# No septic



## Bubbas Boys (Apr 11, 2013)

Ok, so my wife and I are thinking about what options there are if we don't want to put a septic tank in. We are fine wife a outhouse but what do we do with other waste water from the sinks and the tub? I have heard of grey water system but don't really understand them. Can I do it myself and what is the cost. Any help would be great.


----------



## CesumPec (May 20, 2011)

do you have a large area you can direct greywater? Fruit trees, landscapping, are good areas to send the water. ideally you have mutiple areas to send the grey water with a couple of valves to divert the grey water to the driest areas as needed. 

Many states don't allow greywater, some allow it but it has to all be underground. If you are building a home, check your local regs. I think grey water is much safer than what the gov't fears, but your local code enforces are not likely to be swayed by my opinion.


----------



## Bubbas Boys (Apr 11, 2013)

Great thanks for info. We have 10 acres and have started an orchard as well as planted some hay this year. All of which is on the down hill slope of the home site. I was thinking of calling health Dept first of the week.
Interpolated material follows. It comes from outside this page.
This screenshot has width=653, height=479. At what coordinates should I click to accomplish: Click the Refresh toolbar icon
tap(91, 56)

Thanks.


----------



## Evons hubby (Oct 3, 2005)

Bubbas Boys said:


> Great thanks for info. We have 10 acres and have started an orchard as well as planted some hay this year. All of which is on the down hill slope of the home site. I was thinking of calling health Dept first of the week. Thanks.
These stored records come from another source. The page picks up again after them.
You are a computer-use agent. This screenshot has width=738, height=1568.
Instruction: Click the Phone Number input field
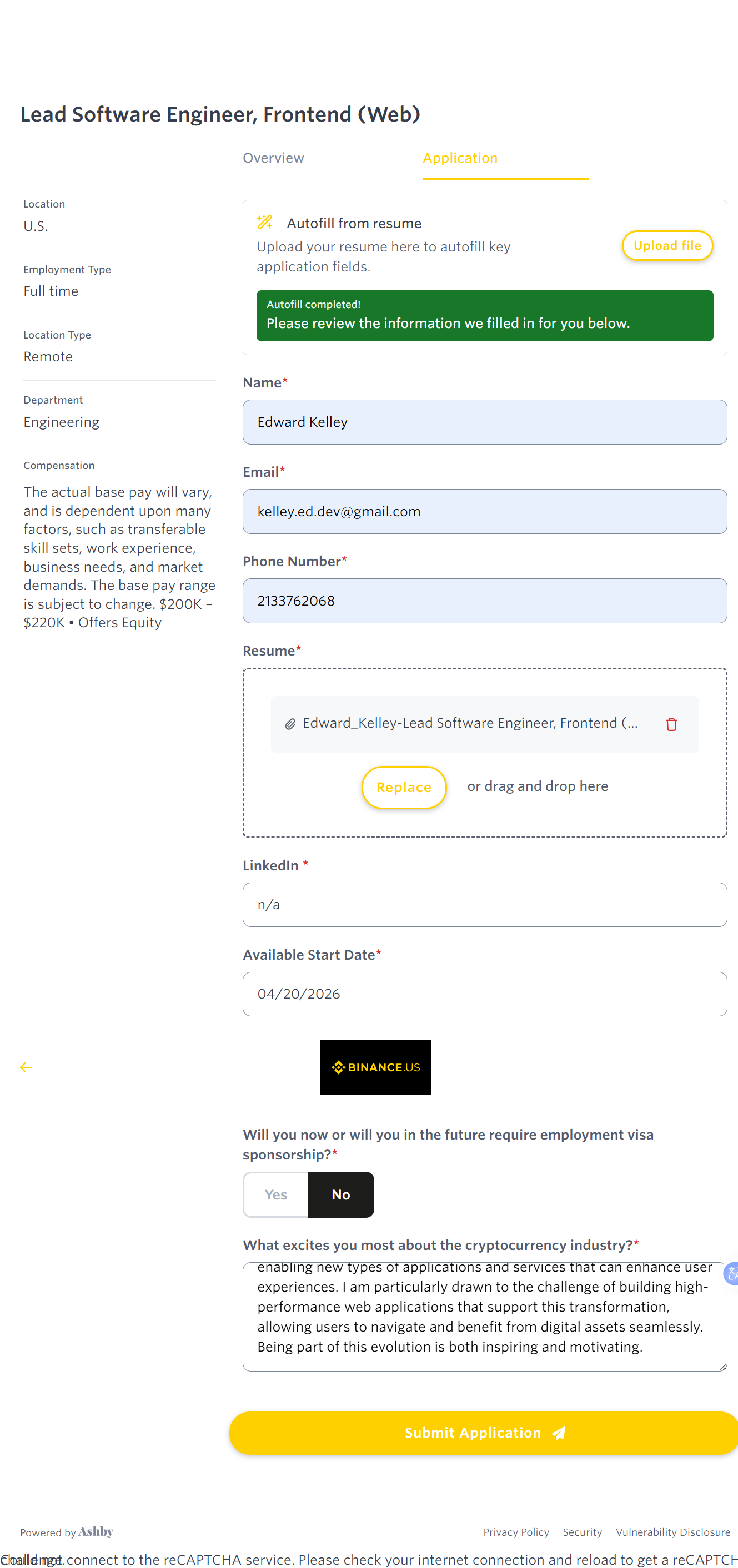[484, 601]
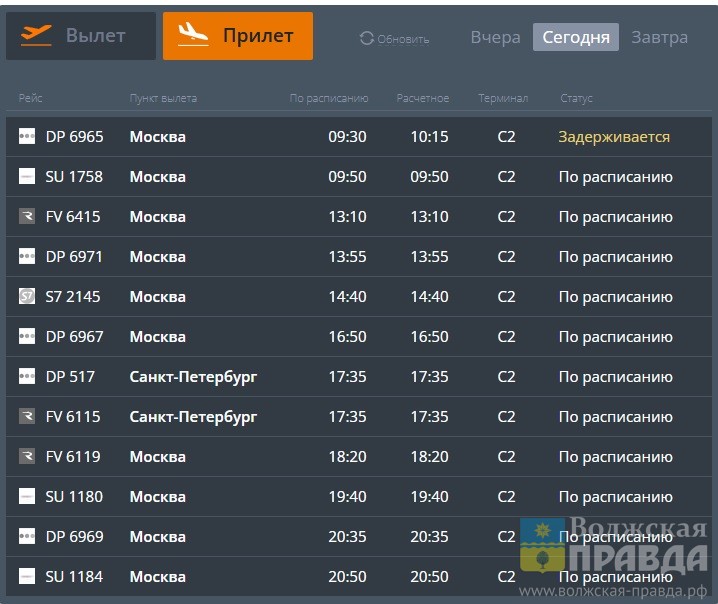Screen dimensions: 718x604
Task: Click the Рейс column header
Action: pos(30,98)
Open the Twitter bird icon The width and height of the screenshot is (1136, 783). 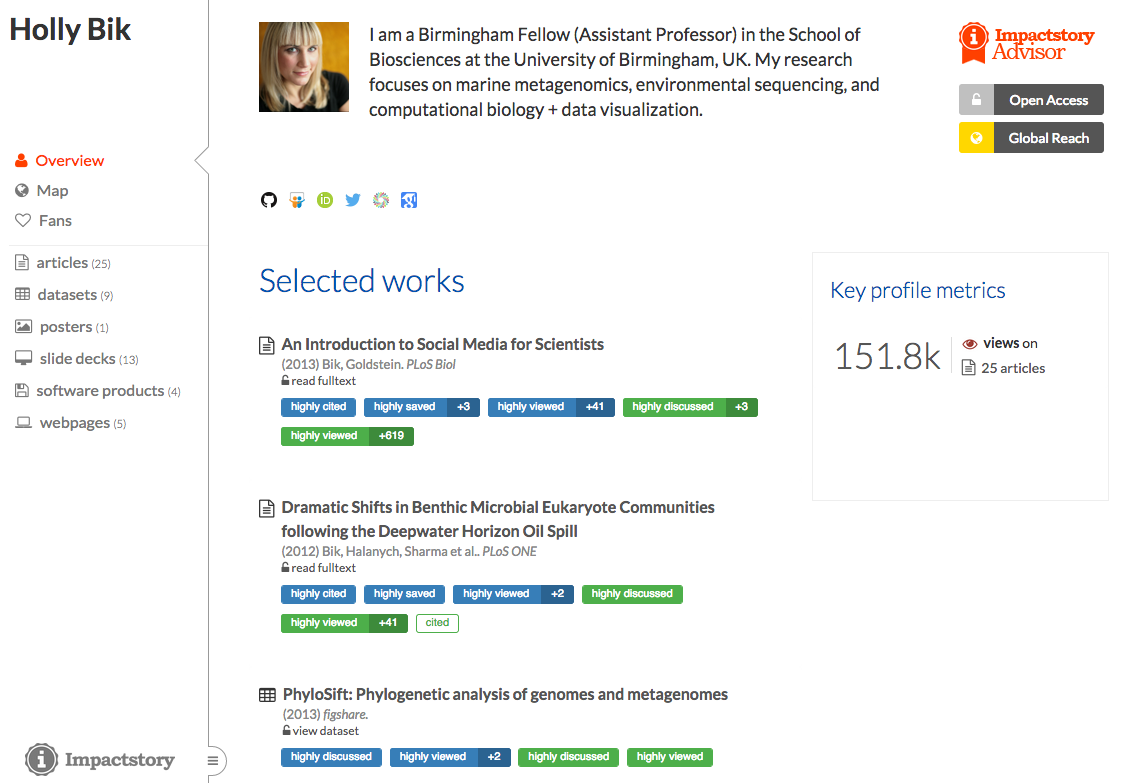(x=353, y=200)
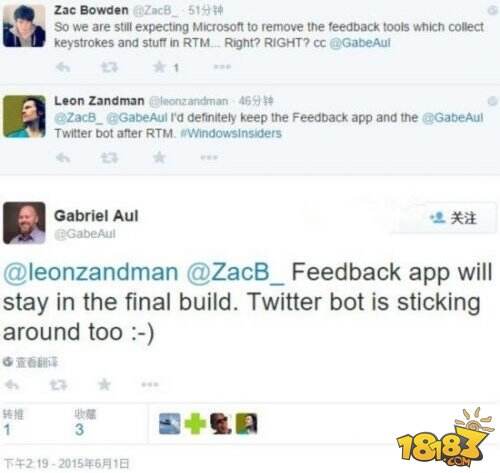Reply to Leon Zandman's tweet
500x473 pixels.
63,158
According to our local health dept official the only grey water is that coming from your laundry. everything else is considered black water and is supposed to be run through some form of septic system in most cases. Having ten acres to work with you may be in one of those exception cases and be able to do as you please with it.


----------



## Cabin Fever (May 10, 2002)

If you are planning on having a well that supplies water to your home (via pipes), most jurisdictions require you to also have a septic system, even if you use an outhouse. The only way around this requirement (that I know of) is to have a well that you have to carry the water to your house from.

Some (Many?) states allow you to have a grey water system, but you must also have a black water (septic) system.


----------



## Travis in Louisiana (May 14, 2002)

Here in my area, you have to have the septic system to get electricity!


----------



## CesumPec (May 20, 2011)

Travis in Louisiana said:


> Here in my area, you have to have the septic system to get electricity!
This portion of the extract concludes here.